A sudden thought occurred to Pitt.
“How about Catholic or Nonconformist?” he asked. “What other churches are there close by?”
“I know every funeral as goes on in this neighborhood,” the sexton said vehemently. “It’s my job. And the Charringtons weren’t any of them outlandish things. They was gentry—Church of England, like everybody else who knows what’s good for them. Church here every Sunday they’re in the village. If she’d been buried anywhere around here, it would be in this churchyard. Reckon as you must be mistaken and she died up in London somewhere. Leastways, if she died here, they took her back to London to bury her. Family vault, likely. Lie alongside your own, that’s what I always say. Eternity’s a mighty time.”
“Don’t you believe in the Resurrection?” Pitt said curiously.
The sexton’s face puckered with disgust at any man who would be so crass as to introduce abstract matters of doctrine in the practicalities of life and death.
“Now what kind of a question is that?” he demanded. “You know when that’s going to be, do you? Grave’s a long time, a very long time. Should be done proper. You’ll be a lot longer in it than any grand house here!”
That was a point beyond argument. Pitt thanked him and set out to find the local doctor.
The doctor knew the Charringtons, but he had not attended Ottilie in her last illness, nor had he written any death certificate.
The following midday, by which time Pitt had seen servants, neighbors, and the postmistress, he caught the train back to London convinced that Ottilie Charrington had been in Abbots Langley on the week of her death but that she had not died there. The booking clerk at the station recalled seeing her on one or two occasions, but he could not swear when; and although she had bought a ticket to London, he did not know if she had returned.
It seemed an inescapable conclusion that she had died not in Abbots Langley but somewhere unknown, and of some cause unknown.
Now Pitt could not avoid seeing Ambrosine and Lovell Charrington any longer. Even Superintendent Athelstan, much as it pained him, could think of no argument to avoid it, and an appointment was duly made—politely, as if it were a courtesy. However, it was not as Pitt had intended: He would rather have been casual, and preferably have seen Lovell and then Ambrosine separately. But when he had reported on his visit to Abbots Langley, Athelstan had taken the matter into his own hands.
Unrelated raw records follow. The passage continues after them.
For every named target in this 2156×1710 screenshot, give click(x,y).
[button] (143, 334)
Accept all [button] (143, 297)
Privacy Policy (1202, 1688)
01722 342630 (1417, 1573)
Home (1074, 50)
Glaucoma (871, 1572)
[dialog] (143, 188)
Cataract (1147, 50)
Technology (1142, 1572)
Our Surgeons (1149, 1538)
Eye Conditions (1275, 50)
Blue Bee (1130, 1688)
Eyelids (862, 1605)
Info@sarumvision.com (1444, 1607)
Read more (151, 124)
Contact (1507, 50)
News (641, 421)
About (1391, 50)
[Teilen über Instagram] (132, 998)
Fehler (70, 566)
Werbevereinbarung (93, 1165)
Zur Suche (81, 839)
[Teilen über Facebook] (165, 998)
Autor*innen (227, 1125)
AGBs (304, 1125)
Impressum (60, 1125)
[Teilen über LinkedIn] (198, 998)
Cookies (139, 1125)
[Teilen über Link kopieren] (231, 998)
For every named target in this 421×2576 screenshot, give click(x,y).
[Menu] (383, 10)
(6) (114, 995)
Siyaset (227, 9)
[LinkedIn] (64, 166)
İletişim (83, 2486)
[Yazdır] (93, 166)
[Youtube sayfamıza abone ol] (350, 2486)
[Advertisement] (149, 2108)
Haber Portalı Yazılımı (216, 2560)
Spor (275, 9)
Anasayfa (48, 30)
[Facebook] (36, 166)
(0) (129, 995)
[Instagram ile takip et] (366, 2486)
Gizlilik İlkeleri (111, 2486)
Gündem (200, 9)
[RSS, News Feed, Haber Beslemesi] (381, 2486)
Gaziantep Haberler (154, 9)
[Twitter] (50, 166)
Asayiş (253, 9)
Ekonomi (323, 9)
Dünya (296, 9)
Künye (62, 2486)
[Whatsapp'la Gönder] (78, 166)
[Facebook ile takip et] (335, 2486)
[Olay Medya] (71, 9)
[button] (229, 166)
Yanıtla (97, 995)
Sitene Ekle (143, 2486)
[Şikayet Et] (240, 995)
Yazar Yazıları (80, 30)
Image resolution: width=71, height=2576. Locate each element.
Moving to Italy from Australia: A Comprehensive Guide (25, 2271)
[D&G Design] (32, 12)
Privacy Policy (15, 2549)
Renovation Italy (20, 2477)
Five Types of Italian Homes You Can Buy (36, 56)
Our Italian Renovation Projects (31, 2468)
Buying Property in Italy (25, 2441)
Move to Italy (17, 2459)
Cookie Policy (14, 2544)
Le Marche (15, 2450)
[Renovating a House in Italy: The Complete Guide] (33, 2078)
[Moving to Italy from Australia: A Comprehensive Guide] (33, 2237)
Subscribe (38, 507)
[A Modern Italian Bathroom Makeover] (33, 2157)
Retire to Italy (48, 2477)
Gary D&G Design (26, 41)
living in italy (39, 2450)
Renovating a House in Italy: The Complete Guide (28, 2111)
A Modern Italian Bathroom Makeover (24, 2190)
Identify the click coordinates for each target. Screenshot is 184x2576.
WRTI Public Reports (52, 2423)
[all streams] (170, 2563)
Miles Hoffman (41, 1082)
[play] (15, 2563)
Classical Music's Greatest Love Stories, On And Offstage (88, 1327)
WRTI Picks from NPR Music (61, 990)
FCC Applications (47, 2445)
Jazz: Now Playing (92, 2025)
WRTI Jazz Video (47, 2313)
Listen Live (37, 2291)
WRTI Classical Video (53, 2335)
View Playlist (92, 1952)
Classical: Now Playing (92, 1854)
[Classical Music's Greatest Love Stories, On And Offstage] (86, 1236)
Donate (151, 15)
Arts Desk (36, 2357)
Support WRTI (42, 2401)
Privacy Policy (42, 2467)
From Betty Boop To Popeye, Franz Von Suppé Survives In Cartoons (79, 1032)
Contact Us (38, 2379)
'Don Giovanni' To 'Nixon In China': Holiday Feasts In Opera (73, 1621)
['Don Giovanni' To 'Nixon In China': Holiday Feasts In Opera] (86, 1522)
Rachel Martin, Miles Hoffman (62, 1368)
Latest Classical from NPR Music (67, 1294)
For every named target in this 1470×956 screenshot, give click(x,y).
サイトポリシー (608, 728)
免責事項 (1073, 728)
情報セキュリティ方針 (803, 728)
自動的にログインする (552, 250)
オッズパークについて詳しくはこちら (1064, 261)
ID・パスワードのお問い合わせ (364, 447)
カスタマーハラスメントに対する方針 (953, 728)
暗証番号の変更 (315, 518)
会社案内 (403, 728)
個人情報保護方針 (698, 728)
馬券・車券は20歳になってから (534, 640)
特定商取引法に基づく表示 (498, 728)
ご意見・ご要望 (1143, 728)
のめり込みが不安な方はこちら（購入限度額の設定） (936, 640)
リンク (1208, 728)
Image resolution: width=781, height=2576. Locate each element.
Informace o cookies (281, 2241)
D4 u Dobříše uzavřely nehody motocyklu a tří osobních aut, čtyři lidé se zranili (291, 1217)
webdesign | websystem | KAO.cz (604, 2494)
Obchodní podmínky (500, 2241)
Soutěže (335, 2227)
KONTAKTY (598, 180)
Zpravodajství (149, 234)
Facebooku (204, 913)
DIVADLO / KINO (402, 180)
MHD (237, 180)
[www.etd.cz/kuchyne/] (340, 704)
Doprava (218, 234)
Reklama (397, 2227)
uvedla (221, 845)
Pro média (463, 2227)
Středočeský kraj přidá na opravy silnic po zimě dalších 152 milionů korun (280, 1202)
Lovell received Pitt in the withdrawing room. Ambrosine was not present.
“Yes, Inspector?” he said coolly. “I cannot think what else I can tell you about the unfortunate business. I have already done my duty and informed you fully of everything I knew. Poor Mrs. Spencer-Brown was most unstable, sad as it makes me to have to say so. I do not interest myself in other people’s private lives. Therefore I have no idea what particular crisis may have precipitated the tragedy.”
“No, sir,” Pitt said. They were both still standing, Lovell stiff and unprepared to offer any sop to comfort. “No, sir, but it now seems beyond doubt that Mrs. Spencer-Brown did not take her own life. She was murdered.”
“Indeed?” Lovell’s face was white, and he suddenly reached for the chair behind him. “I suppose you are quite sure? You have not been too hasty, leaped to conclusions? Why should anyone murder her? That is ridiculous! She was a respectable woman!”
Pitt sat down too. “I have no reason to doubt that, sir.” He decided to lie, at least by implication; there was no other way he could think of to approach the subject. “Sometimes even the most innocent people are killed.”
“Someone insane?” Lovell grasped at the easiest explanation. Insanity was like disease—indiscriminate. Had not Prince Albert himself died of typhus? “Of course. That must be the answer. I am afraid I have seen no strangers about the area, and all our servants are chosen most carefully. We always follow up references.”
“Very wise,” Pitt heard himself agree, hypocrisy dry in his mouth. “I believe you very tragically lost your own daughter, sir?”
Lovell’s face closed over in tight defense, almost hostility.
“Indeed. It is a subject I prefer not to discuss, and it has no relation whatever to the death of Mrs. Spencer-Brown.”